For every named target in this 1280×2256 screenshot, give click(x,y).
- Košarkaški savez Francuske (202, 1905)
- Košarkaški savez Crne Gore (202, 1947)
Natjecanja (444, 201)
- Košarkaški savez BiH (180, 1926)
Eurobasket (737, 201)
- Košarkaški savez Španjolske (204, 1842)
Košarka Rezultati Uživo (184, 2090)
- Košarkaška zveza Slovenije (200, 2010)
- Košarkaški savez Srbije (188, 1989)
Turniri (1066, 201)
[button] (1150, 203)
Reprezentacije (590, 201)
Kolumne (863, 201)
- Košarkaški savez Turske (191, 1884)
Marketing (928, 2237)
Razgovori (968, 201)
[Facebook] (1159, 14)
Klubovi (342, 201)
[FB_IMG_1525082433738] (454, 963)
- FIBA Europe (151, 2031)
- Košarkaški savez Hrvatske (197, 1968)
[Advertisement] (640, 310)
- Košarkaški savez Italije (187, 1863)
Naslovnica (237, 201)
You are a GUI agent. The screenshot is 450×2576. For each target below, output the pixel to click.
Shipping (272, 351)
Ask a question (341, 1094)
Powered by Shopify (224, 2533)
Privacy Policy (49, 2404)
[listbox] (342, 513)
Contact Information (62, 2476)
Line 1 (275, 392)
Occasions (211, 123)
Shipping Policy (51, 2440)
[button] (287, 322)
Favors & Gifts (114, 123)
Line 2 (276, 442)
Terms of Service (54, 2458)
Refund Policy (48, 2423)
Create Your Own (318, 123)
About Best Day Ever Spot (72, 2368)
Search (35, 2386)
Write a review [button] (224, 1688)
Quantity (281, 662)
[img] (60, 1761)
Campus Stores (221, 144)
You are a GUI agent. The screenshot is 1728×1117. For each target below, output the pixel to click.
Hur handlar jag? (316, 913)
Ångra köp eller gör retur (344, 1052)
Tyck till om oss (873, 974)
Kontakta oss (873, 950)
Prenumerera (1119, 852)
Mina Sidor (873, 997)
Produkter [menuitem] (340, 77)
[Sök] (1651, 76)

----------------

Return, line for line and unchanged, the data from its first line through the line containing "- Košarkaški savez Srbije (188, 1989)".

For every named target in this 1280×2256 screenshot, give click(x,y).
- Košarkaški savez Francuske (202, 1905)
- Košarkaški savez Crne Gore (202, 1947)
Natjecanja (444, 201)
- Košarkaški savez BiH (180, 1926)
Eurobasket (737, 201)
- Košarkaški savez Španjolske (204, 1842)
Košarka Rezultati Uživo (184, 2090)
- Košarkaška zveza Slovenije (200, 2010)
- Košarkaški savez Srbije (188, 1989)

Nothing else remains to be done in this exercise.